# Moment of Inertia of a Cone

1. Nov 27, 2012

### oliveyew1

1. The problem statement, all variables and given/known data

Find the moment of inertia and center of mass of:
A uniform cone of mass M, height h, and
(x) axis.

2. Relevant equations

I = ∫R^2dm

3. The attempt at a solution

I tried using I =∫R^2dm, solving for dm I got dm=(M/V)dV, with dV = piR^2*dx. Thus, ∫R^2*(M/V)piR^2*dx V = 1/3*piR^2*h, so ∫R^2*M*(1/(1/3*piR^2*h))piR^2dx. Pi and R^2 cancel, so ∫3(M/h^3)R^2x^2dx, which gets me MR^2, and the right answer is (3/10)MR^2
1. The problem statement, all variables and given/known data

2. Nov 27, 2012

### Simon Bridge

The idea is that r is the perpendicular distance from the rotation axis of a small mass dm ... the moment of inertia of that mass is r2dm ... and you add up all the wee masses. It looks to me that you may have attempted to use a method intended for a point mass on a cylindrical one.

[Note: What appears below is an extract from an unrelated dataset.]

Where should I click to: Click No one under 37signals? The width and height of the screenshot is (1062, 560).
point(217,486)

You appear to have adopted the strategy of slicing the cone into disks with x being the rotational axis. So the disks have thickness $dx$ and area $\pi r^2$ did you realize that the radius of the disk at x s a function of x?

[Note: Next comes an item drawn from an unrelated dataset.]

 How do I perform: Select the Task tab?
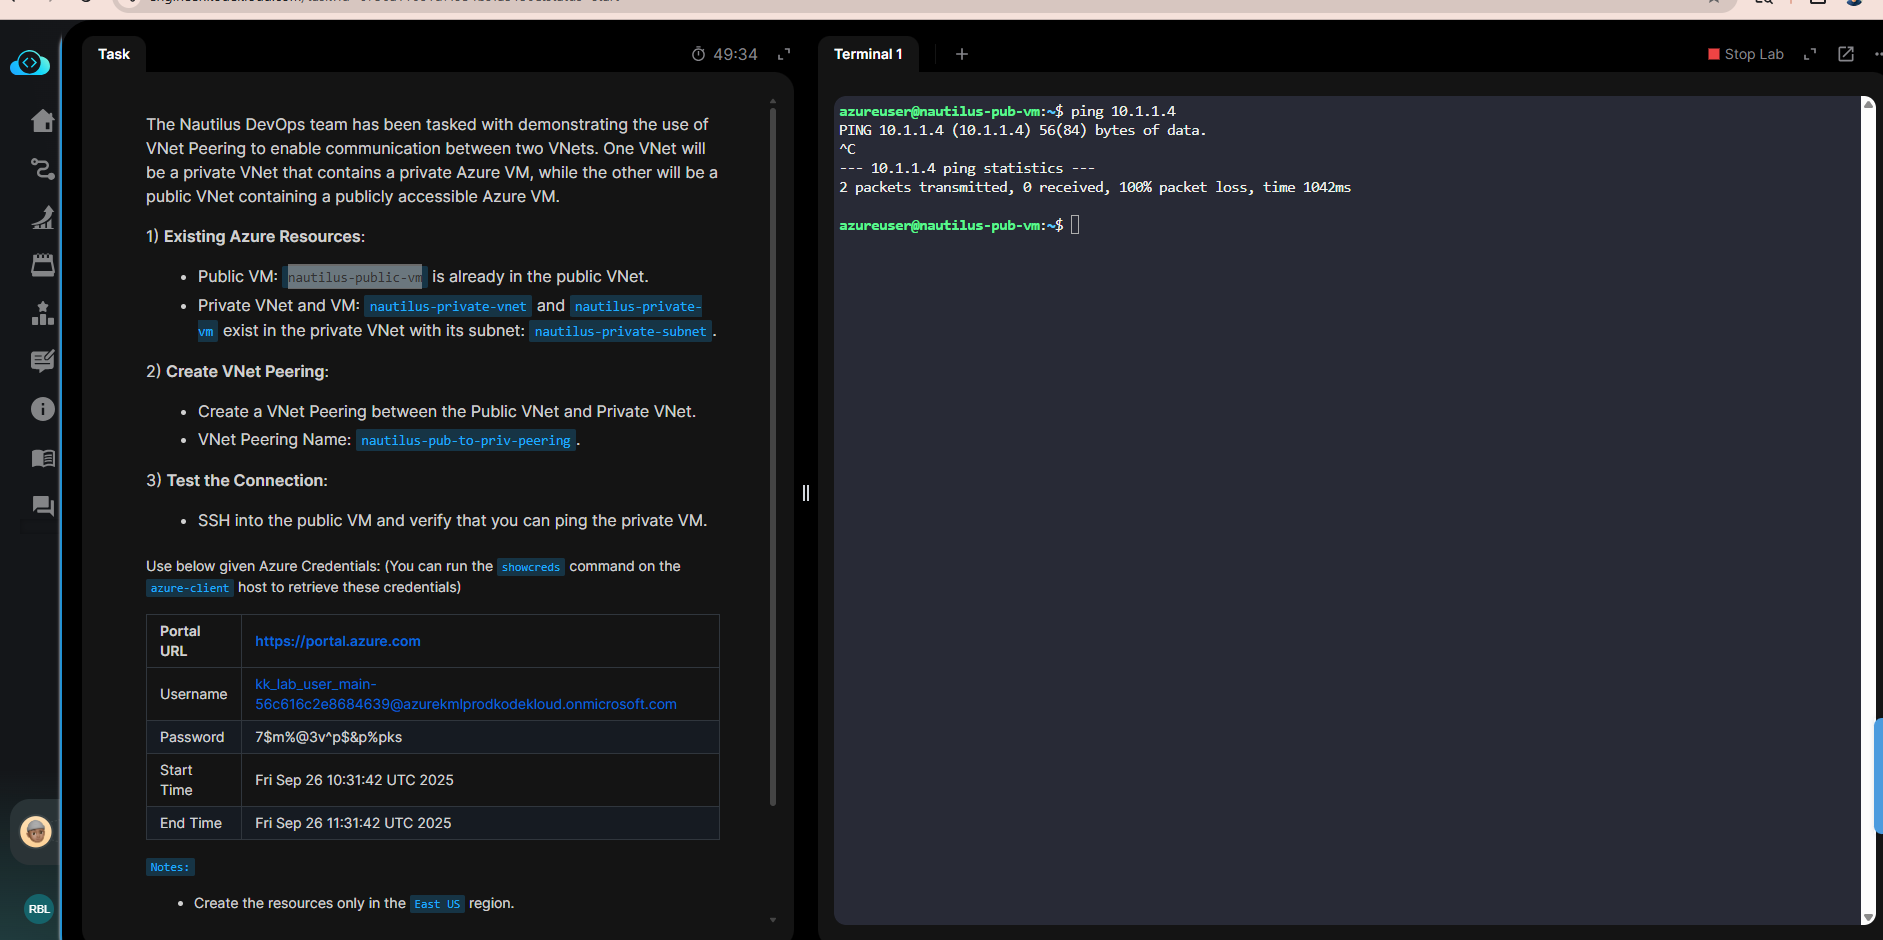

You have a better shortcut though - you already know the moment of inertia of a disk ;) So why not just add them up? $$I=\int_0^h I_{disk}(x)dx$$

The best way to handle these is to write down you reasoning at each step - in words.
Avoids the need for this kind of guesswork on the part of people checking and/or marking your work ;)